*What to produce*:
Without altering a single character, set down all of the data below.

*Input data*:
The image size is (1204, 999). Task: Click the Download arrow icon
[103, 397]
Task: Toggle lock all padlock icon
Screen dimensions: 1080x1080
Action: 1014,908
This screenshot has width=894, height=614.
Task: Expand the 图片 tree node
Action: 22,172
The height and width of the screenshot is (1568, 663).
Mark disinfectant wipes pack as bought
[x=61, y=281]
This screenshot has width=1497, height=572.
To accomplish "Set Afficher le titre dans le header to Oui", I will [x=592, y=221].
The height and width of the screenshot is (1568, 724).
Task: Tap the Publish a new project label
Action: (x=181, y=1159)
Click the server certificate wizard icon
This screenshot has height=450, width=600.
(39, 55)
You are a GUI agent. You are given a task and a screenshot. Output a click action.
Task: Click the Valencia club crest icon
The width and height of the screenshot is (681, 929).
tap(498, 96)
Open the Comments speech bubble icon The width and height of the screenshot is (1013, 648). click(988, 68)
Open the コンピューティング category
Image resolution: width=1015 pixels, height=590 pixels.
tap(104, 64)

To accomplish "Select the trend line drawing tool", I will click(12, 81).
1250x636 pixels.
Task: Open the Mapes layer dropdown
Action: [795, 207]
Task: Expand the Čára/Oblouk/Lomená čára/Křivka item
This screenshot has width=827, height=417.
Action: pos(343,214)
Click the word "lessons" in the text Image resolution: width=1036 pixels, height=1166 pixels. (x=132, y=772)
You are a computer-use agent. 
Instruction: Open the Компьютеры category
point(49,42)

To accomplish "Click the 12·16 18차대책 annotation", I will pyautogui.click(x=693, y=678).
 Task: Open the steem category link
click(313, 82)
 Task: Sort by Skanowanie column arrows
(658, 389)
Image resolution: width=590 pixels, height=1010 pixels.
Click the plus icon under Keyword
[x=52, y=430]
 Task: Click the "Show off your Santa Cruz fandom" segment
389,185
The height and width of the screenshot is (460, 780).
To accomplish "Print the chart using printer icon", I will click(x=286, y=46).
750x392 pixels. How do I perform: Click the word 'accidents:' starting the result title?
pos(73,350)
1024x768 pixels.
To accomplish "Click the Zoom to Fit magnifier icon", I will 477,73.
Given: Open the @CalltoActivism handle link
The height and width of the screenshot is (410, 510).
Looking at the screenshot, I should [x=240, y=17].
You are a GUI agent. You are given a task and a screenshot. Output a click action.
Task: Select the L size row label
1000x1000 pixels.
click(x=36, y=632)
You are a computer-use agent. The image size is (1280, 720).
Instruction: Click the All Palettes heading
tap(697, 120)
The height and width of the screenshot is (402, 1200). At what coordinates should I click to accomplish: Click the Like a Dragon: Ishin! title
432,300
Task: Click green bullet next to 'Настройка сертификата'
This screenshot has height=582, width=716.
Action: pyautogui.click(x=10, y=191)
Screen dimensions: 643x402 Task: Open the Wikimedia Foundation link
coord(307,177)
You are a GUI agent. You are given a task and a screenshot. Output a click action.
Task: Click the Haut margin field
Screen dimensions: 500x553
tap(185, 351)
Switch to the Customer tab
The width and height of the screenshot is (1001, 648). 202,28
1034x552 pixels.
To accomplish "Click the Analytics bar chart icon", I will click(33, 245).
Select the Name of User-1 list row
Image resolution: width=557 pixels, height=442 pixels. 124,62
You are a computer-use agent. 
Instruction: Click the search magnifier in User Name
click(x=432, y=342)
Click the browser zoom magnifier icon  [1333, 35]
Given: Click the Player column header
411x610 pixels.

*Result of the exercise*:
The image size is (1204, 999). Task: Click the Download arrow icon
[103, 397]
Task: Toggle lock all padlock icon
Screen dimensions: 1080x1080
Action: 1014,908
This screenshot has width=894, height=614.
Task: Expand the 图片 tree node
Action: 22,172
The height and width of the screenshot is (1568, 663).
Mark disinfectant wipes pack as bought
[x=61, y=281]
This screenshot has width=1497, height=572.
To accomplish "Set Afficher le titre dans le header to Oui", I will [x=592, y=221].
The height and width of the screenshot is (1568, 724).
Task: Tap the Publish a new project label
Action: (x=181, y=1159)
Click the server certificate wizard icon
This screenshot has height=450, width=600.
(39, 55)
You are a GUI agent. You are given a task and a screenshot. Output a click action.
Task: Click the Valencia club crest icon
The width and height of the screenshot is (681, 929).
tap(498, 96)
Open the Comments speech bubble icon The width and height of the screenshot is (1013, 648). click(988, 68)
Open the コンピューティング category
Image resolution: width=1015 pixels, height=590 pixels.
tap(104, 64)

To accomplish "Select the trend line drawing tool", I will click(12, 81).
1250x636 pixels.
Task: Open the Mapes layer dropdown
Action: [795, 207]
Task: Expand the Čára/Oblouk/Lomená čára/Křivka item
This screenshot has width=827, height=417.
Action: pos(343,214)
Click the word "lessons" in the text Image resolution: width=1036 pixels, height=1166 pixels. (x=132, y=772)
You are a computer-use agent. 
Instruction: Open the Компьютеры category
point(49,42)

To accomplish "Click the 12·16 18차대책 annotation", I will pyautogui.click(x=693, y=678).
 Task: Open the steem category link
click(313, 82)
 Task: Sort by Skanowanie column arrows
(658, 389)
Image resolution: width=590 pixels, height=1010 pixels.
Click the plus icon under Keyword
[x=52, y=430]
 Task: Click the "Show off your Santa Cruz fandom" segment
389,185
The height and width of the screenshot is (460, 780).
To accomplish "Print the chart using printer icon", I will click(x=286, y=46).
750x392 pixels. How do I perform: Click the word 'accidents:' starting the result title?
pos(73,350)
1024x768 pixels.
To accomplish "Click the Zoom to Fit magnifier icon", I will 477,73.
Given: Open the @CalltoActivism handle link
The height and width of the screenshot is (410, 510).
Looking at the screenshot, I should [x=240, y=17].
You are a GUI agent. You are given a task and a screenshot. Output a click action.
Task: Select the L size row label
1000x1000 pixels.
click(x=36, y=632)
You are a computer-use agent. The image size is (1280, 720).
Instruction: Click the All Palettes heading
tap(697, 120)
The height and width of the screenshot is (402, 1200). At what coordinates should I click to accomplish: Click the Like a Dragon: Ishin! title
432,300
Task: Click green bullet next to 'Настройка сертификата'
This screenshot has height=582, width=716.
Action: pyautogui.click(x=10, y=191)
Screen dimensions: 643x402 Task: Open the Wikimedia Foundation link
coord(307,177)
You are a GUI agent. You are given a task and a screenshot. Output a click action.
Task: Click the Haut margin field
Screen dimensions: 500x553
tap(185, 351)
Switch to the Customer tab
The width and height of the screenshot is (1001, 648). 202,28
1034x552 pixels.
To accomplish "Click the Analytics bar chart icon", I will click(33, 245).
Select the Name of User-1 list row
Image resolution: width=557 pixels, height=442 pixels. 124,62
You are a computer-use agent. 
Instruction: Click the search magnifier in User Name
click(x=432, y=342)
Click the browser zoom magnifier icon  [1333, 35]
Given: Click the Player column header
411x610 pixels.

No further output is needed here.